FightSMA Announces Inclusion of SMA in Defense Department’s Peer-Reviewed Research Program
05/26/2016

This first-ever inclusion is a potential new source of funding for the fight against Spinal Muscular Atrophy.

Online PR News – 26-May-2016 – Washington, DC – FightSMA is proud to announce that, for the first time, the U.S. Senate Appropriations committee has included spinal muscular atrophy as a research topic in the Defense Department’s Peer-Reviewed Medical Research Program as part of the Fiscal Year 2017 Defense Appropriations bill.

This exciting news comes as the result of months of advocacy by FightSMA’s researchers and families who conducted extensive outreach to key senators on the committee. The Defense Appropriations bill now heads to the full Senate for its consideration.

Now the door has been opened to a whole new level of funding from a completely new source.

“Up until today, spinal muscular atrophy was not able to compete for this category of funding,” said FightSMA Co-Founder Martha Slay. “Now the door has been opened to a whole new level of funding from a completely new source.”
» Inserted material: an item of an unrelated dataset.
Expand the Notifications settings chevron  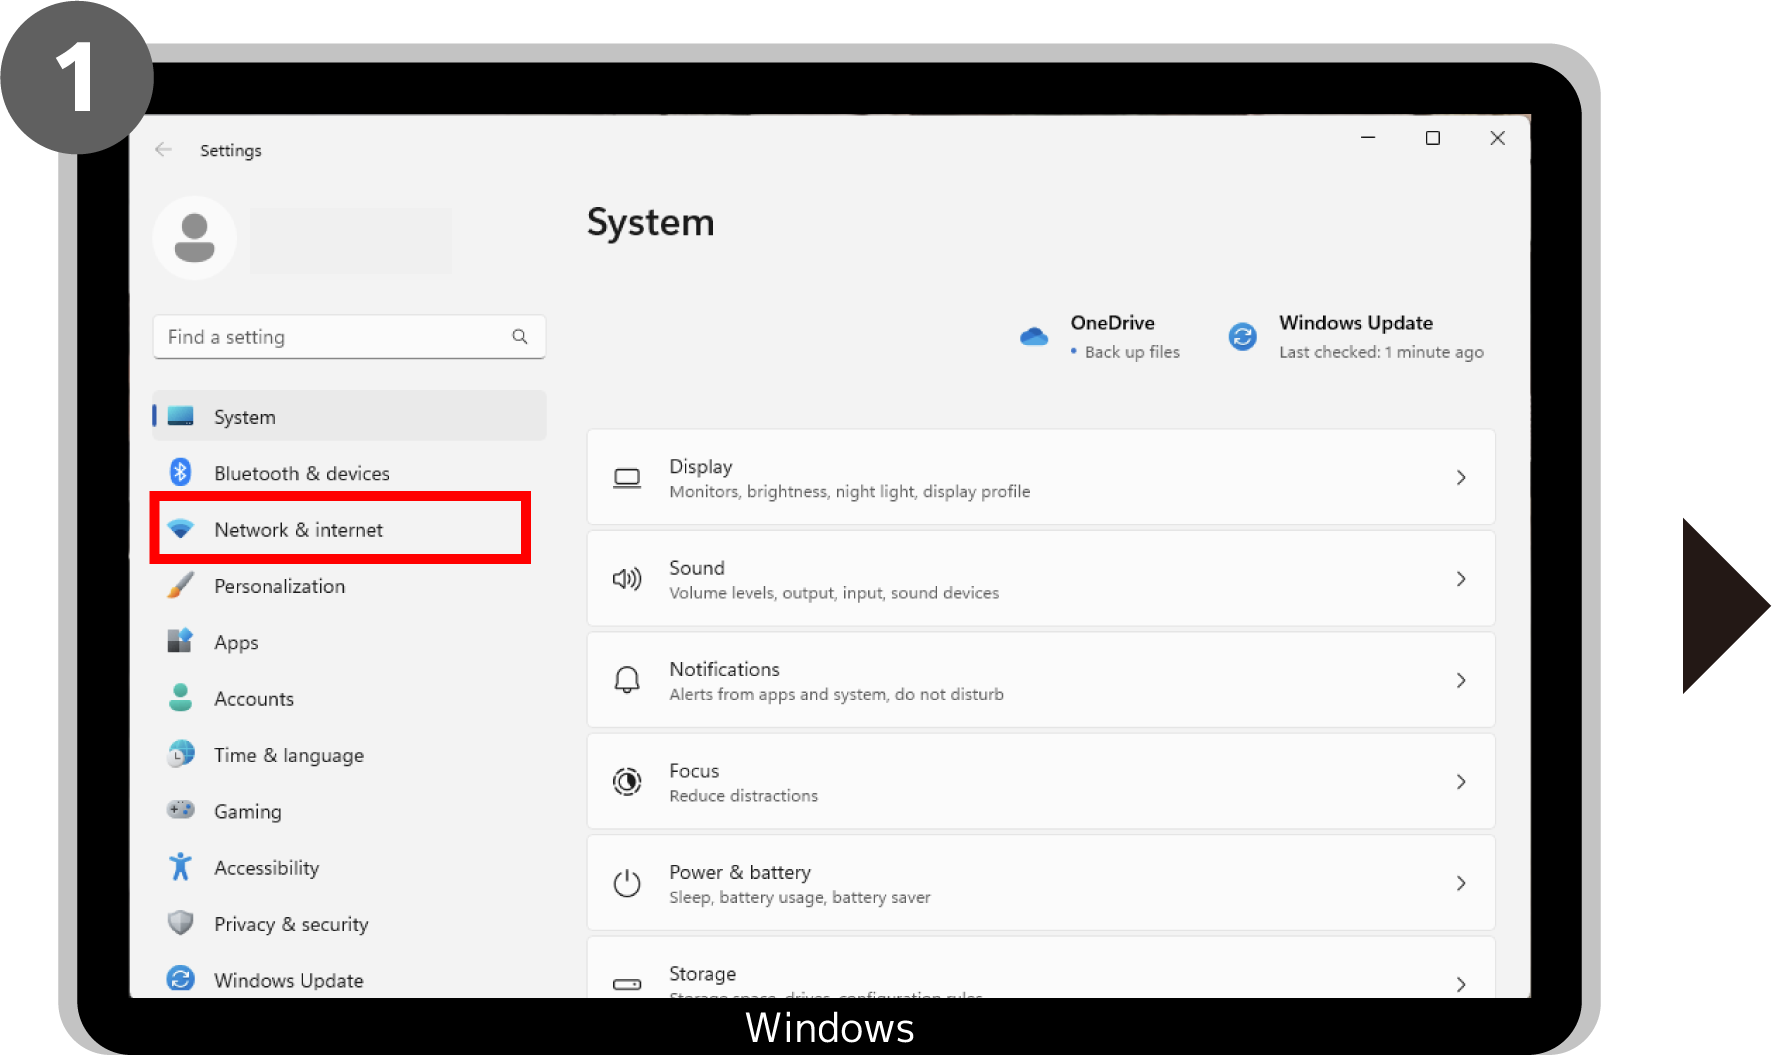[1461, 681]
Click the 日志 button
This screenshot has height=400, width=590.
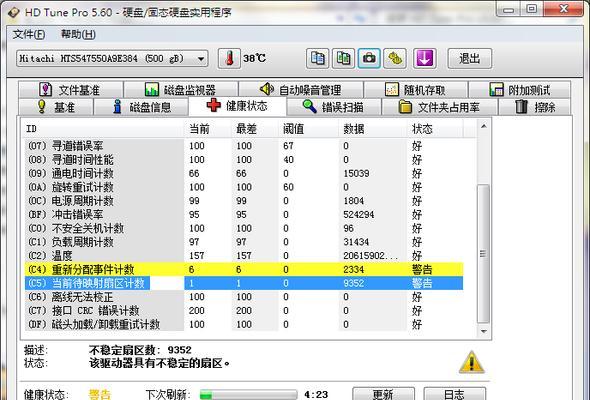(454, 394)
Contingent upon enactment of the FY 2017 Defense spending bill, likely late this year, SMA research projects will be eligible for consideration next year by DOD’s Office of Congressionally Directed Medical Research Programs, which has supported over $9.7 billion in innovative medical research over the past 25 years.

“We look forward to working closely with Congress as the Defense Appropriations bill works its way toward enactment and with the Department of Defense as it develops its fiscal year 2017 research agenda,” said Slay.

FightSMA (www.fightsma.org) is an all-volunteer, parent-led nonprofit dedicated to finding treatments for spinal muscular atrophy (SMA), the leading genetic cause of infant death. The group has awarded research grants at 45 universities and research institutions in the United States, Canada, the United Kingdom, France, and Italy. Celebrating its 25th year in 2016, FightSMA was an early funder in the hunt for the SMA gene. FightSMA has funded high-throughput screening for SMN gene upregulation, SMA mouse model research, SMA gene therapy research, and other SMA projects. In 2013, FightSMA played a leadership role in the successful passage of the National Pediatric Research Network Act.